Five Tips to Help You Say “No”

Time becomes a precious commodity this time of year as the holidays approach and end-of-year work projects pile up. It can be especially difficult to balance work with preparing for holiday parties or traveling to visit family and friends. Saying “no” is part of smart time management that will help you enjoy the holiday season more. Saying no to opportunities and invitations can be difficult, so here are a few tips to help make the holiday season more enjoyable:

Avoid giving an immediate answer. It’s easy to agree to things when you are busy or distracted. Before you make a commitment, take a break. Simply say, “I will get back to you.” Then get away from your email, take a walk, or maybe even sleep on it. You’ll feel better about your decision either way.

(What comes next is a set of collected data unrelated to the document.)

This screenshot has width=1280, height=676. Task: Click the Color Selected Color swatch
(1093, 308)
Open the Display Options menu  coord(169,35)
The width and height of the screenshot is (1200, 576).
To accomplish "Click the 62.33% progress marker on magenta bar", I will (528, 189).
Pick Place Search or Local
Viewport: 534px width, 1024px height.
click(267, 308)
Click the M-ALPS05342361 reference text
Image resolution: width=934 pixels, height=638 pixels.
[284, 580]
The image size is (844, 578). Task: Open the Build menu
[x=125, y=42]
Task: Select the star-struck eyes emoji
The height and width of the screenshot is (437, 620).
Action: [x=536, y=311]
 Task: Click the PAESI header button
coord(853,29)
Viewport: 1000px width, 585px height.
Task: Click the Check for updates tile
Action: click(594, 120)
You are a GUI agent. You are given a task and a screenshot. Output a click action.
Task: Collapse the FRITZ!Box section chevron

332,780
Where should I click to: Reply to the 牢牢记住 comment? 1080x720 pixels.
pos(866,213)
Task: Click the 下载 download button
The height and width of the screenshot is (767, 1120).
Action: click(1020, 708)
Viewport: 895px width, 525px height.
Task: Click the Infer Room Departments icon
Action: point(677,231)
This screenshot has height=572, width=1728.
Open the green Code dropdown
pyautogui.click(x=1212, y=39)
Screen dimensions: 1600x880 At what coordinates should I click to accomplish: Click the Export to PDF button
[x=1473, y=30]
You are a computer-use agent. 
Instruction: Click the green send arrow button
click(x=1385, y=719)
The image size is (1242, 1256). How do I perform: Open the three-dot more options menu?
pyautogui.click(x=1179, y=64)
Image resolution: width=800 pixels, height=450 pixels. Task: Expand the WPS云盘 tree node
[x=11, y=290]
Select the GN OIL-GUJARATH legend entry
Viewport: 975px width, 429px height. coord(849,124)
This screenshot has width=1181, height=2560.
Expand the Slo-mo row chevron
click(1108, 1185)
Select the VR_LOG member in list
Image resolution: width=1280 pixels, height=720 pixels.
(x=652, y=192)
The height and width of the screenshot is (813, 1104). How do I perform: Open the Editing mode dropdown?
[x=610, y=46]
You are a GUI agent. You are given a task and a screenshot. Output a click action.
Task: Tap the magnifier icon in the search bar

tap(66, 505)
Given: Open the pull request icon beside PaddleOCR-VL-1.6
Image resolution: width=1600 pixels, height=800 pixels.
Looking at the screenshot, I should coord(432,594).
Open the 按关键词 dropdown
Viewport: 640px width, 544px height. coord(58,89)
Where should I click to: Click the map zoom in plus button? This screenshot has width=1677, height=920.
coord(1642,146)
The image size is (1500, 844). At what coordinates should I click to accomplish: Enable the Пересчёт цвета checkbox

Ask yourself if you would do it tomorrow. This is a good way to see if you really want to say yes or no. Just because something is scheduled three weeks out doesn’t mean you should agree to it. If it’s not attractive today, it won’t become attractive as the event date approaches.

Ask for a raincheck. This is particularly important during the holidays. If your calendar is getting too full, simply explain that this is a busy time and ask if the date can be scheduled for a later time when things slow down a bit.

Block time for “nothing” – really! If you are feeling overloaded, block time on your calendar for “nothing.” You don’t have to know what the time is for. The things that fill that time may feel like nothing, but it could be things that are vital to your well-being – like sleeping, reading a book, or just recharging.

Decline politely. A few ways to say no politely include:

  • “I just don’t have time right now.”
  • “Thank you for asking me, but I need to say no this time. Please keep me in mind for the future though!”
  • “This is a busy time, and I promised myself I wouldn’t take on more commitments right now.”

There is an old quote that says “Those who mind don’t matter, and those who matter don’t mind.” That is a good phrase to keep in mind when you need to decline an offer for your own well-being. Those who care most will support your efforts to do what is best for your own well-being.